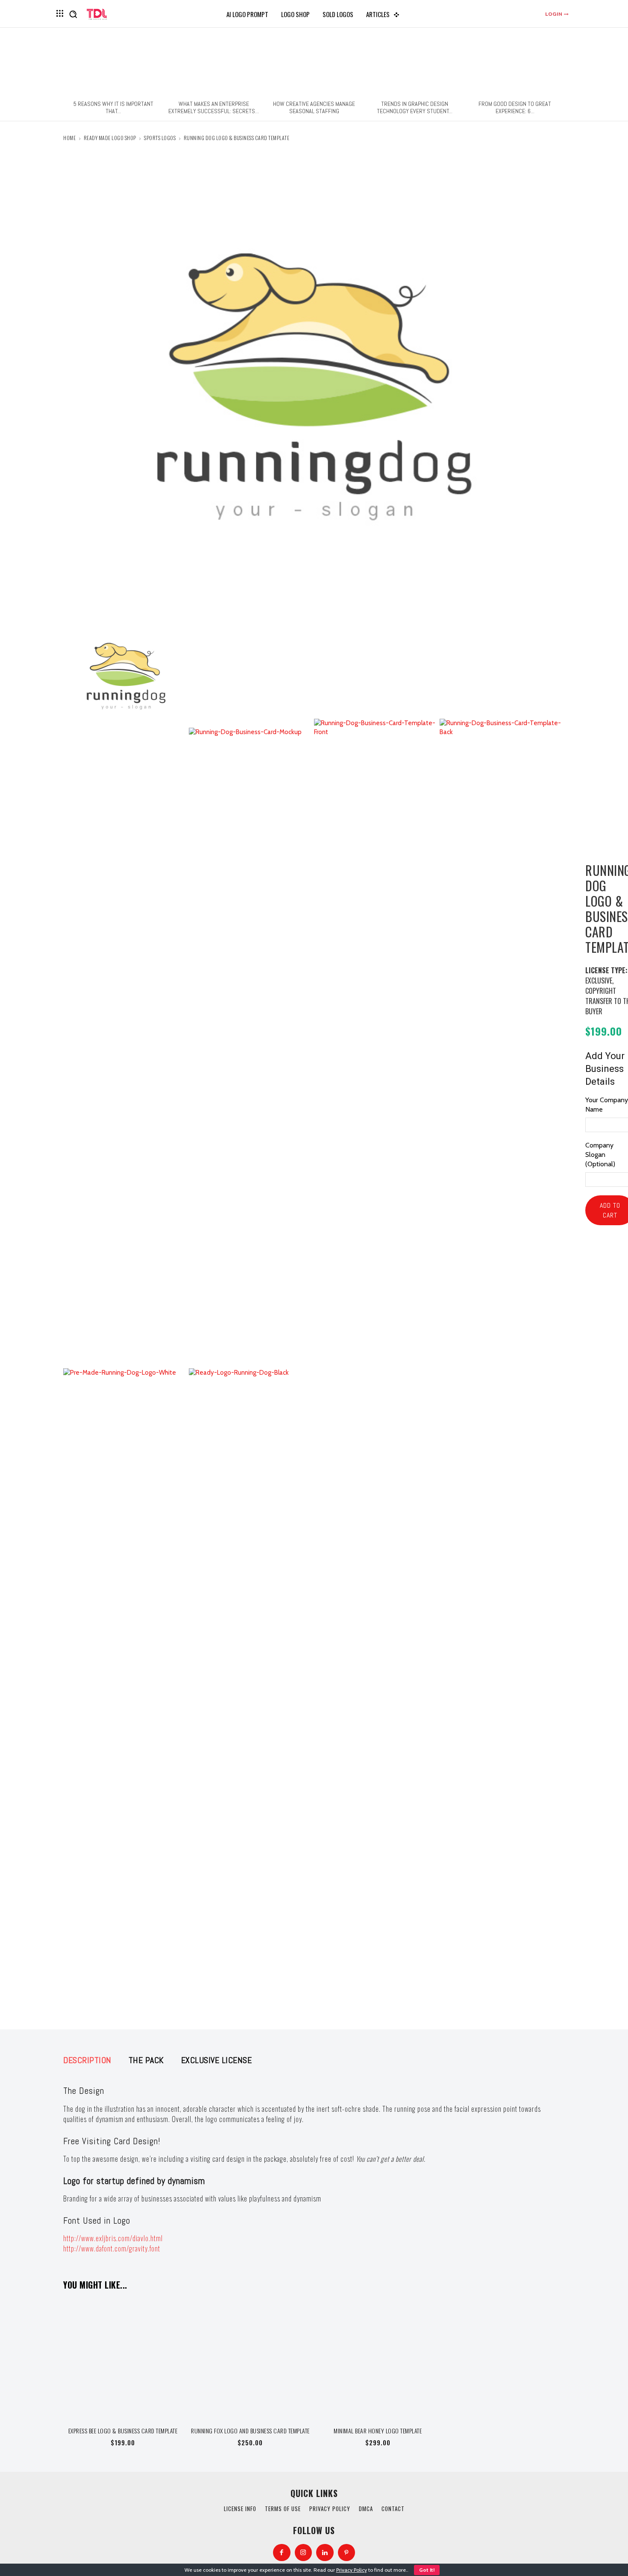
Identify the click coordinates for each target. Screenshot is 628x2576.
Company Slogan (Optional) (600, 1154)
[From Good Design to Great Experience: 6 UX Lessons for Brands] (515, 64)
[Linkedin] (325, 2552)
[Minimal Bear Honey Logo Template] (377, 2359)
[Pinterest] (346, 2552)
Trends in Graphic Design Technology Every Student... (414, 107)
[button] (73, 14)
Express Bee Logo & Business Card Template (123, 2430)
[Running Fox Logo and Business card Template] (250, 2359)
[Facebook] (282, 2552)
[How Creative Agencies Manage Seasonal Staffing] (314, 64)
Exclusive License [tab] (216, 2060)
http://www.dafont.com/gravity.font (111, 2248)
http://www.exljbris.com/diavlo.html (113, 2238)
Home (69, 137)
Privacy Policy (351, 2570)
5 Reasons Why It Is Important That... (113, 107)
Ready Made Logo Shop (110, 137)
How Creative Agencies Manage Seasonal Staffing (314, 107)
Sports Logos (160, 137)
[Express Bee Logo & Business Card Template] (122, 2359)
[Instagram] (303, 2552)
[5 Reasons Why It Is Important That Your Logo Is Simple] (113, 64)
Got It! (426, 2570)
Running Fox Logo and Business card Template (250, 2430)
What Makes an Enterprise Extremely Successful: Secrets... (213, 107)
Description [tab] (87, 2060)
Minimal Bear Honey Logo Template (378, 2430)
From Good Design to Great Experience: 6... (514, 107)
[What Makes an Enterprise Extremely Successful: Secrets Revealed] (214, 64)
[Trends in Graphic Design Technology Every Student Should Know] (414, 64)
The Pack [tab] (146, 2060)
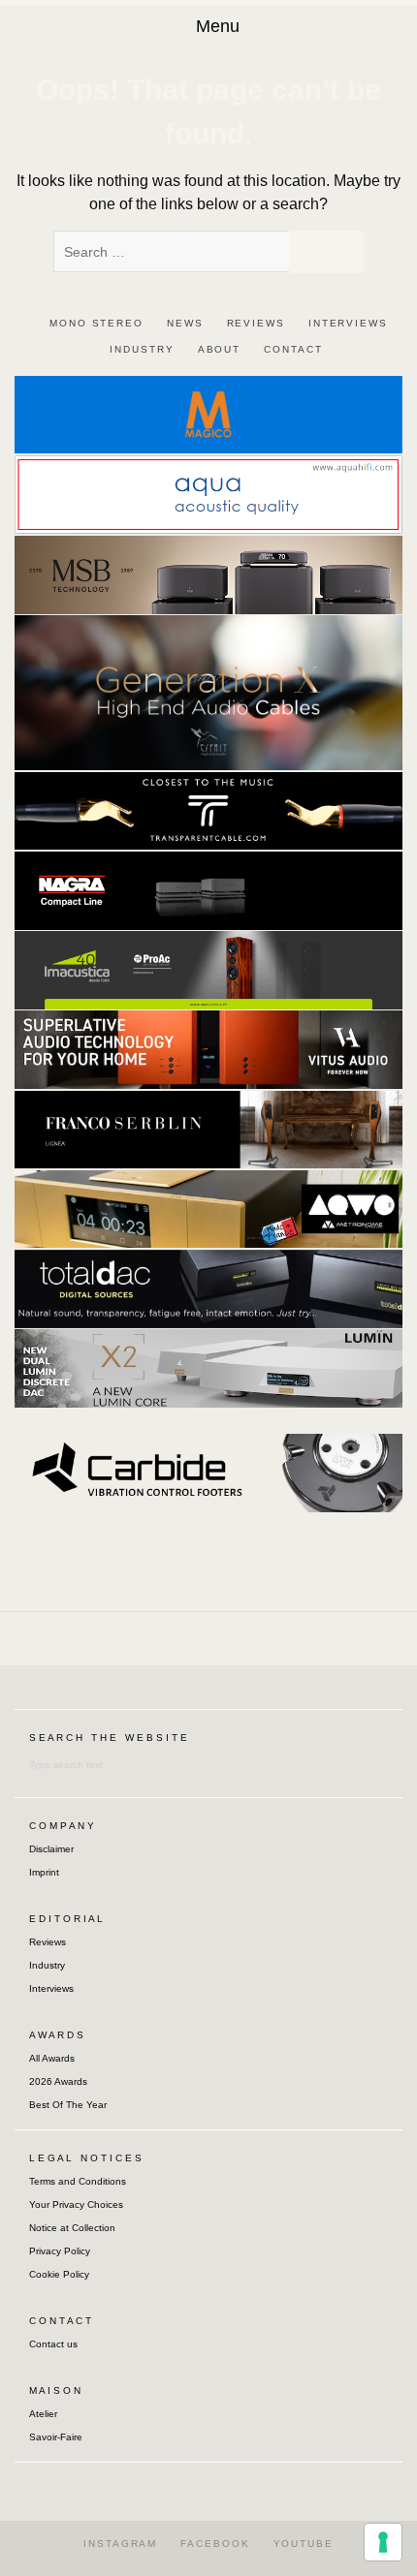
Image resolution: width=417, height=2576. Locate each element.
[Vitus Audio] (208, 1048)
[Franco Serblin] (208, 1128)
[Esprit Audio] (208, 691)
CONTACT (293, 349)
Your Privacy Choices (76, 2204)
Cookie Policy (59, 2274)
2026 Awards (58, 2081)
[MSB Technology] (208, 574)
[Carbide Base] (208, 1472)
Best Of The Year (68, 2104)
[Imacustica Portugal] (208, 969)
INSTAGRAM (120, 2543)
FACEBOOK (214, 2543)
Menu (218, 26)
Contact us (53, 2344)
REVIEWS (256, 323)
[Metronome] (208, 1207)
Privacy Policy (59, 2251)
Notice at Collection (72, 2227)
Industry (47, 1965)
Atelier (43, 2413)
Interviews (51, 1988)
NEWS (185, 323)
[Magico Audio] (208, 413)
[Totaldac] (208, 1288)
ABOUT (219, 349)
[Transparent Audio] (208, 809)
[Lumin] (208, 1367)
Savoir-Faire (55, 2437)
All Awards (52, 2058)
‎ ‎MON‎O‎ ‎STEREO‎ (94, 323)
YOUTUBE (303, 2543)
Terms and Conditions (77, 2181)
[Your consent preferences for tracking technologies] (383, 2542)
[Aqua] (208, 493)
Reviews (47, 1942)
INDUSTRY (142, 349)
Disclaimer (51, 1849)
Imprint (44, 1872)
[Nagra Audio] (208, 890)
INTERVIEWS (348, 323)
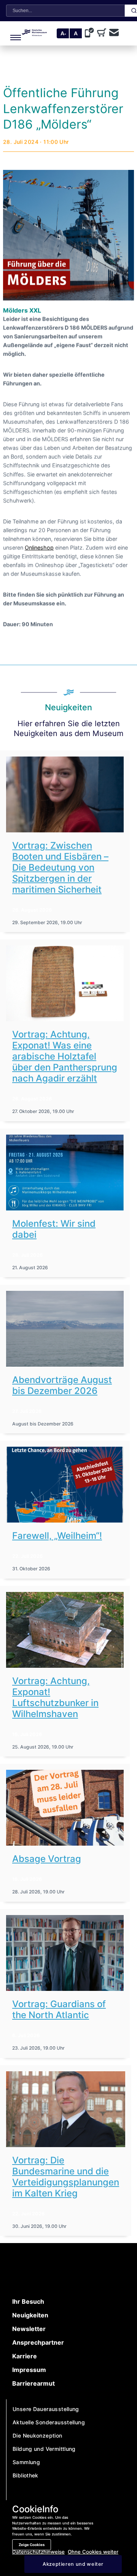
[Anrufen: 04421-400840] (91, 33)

★ ★ ★ ★ ★

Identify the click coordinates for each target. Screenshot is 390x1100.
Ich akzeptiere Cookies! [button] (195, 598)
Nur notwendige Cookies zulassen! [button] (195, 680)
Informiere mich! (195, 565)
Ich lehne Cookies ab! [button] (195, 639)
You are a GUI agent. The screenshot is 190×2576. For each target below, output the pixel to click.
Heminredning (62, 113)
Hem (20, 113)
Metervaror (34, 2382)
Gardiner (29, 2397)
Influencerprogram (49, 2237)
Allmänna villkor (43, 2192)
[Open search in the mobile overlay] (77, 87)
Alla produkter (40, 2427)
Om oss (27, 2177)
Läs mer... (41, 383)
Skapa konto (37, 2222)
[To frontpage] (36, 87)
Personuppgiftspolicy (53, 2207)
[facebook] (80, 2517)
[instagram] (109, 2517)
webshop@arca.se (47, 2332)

★ ★ ★ ★ ★

### Your task
An exact transcription is needed of the lines from the one with "Screenshot is 628x2576." to the one with "Interviews (51, 1988)" above, both ends included, with pictures left out.

### Solution to this exercise
Identify the click coordinates for each target. Screenshot is 628x2576.
Company Slogan (Optional) (600, 1154)
[From Good Design to Great Experience: 6 UX Lessons for Brands] (515, 64)
[Linkedin] (325, 2552)
[Minimal Bear Honey Logo Template] (377, 2359)
[Pinterest] (346, 2552)
Trends in Graphic Design Technology Every Student... (414, 107)
[button] (73, 14)
Express Bee Logo & Business Card Template (123, 2430)
[Running Fox Logo and Business card Template] (250, 2359)
[Facebook] (282, 2552)
[How Creative Agencies Manage Seasonal Staffing] (314, 64)
Exclusive License [tab] (216, 2060)
http://www.dafont.com/gravity.font (111, 2248)
http://www.exljbris.com/diavlo.html (113, 2238)
Home (69, 137)
Privacy Policy (351, 2570)
5 Reasons Why It Is Important That... (113, 107)
Ready Made Logo Shop (110, 137)
How Creative Agencies Manage Seasonal Staffing (314, 107)
Sports Logos (160, 137)
[Express Bee Logo & Business Card Template] (122, 2359)
[Instagram] (303, 2552)
[5 Reasons Why It Is Important That Your Logo Is Simple] (113, 64)
Got It! (426, 2570)
Running Fox Logo and Business card Template (250, 2430)
What Makes an Enterprise Extremely Successful: Secrets... (213, 107)
Description [tab] (87, 2060)
Minimal Bear Honey Logo Template (378, 2430)
From Good Design to Great Experience: 6... (514, 107)
[What Makes an Enterprise Extremely Successful: Secrets Revealed] (214, 64)
[Trends in Graphic Design Technology Every Student Should Know] (414, 64)
The Pack [tab] (146, 2060)
Image resolution: width=417, height=2576. Locate each element.
[Vitus Audio] (208, 1048)
[Franco Serblin] (208, 1128)
[Esprit Audio] (208, 691)
CONTACT (293, 349)
Your Privacy Choices (76, 2204)
Cookie Policy (59, 2274)
2026 Awards (58, 2081)
[MSB Technology] (208, 574)
[Carbide Base] (208, 1472)
Best Of The Year (68, 2104)
[Imacustica Portugal] (208, 969)
INSTAGRAM (120, 2543)
FACEBOOK (214, 2543)
Menu (218, 26)
Contact us (53, 2344)
REVIEWS (256, 323)
[Metronome] (208, 1207)
Privacy Policy (59, 2251)
Notice at Collection (72, 2227)
Industry (47, 1965)
Atelier (43, 2413)
Interviews (51, 1988)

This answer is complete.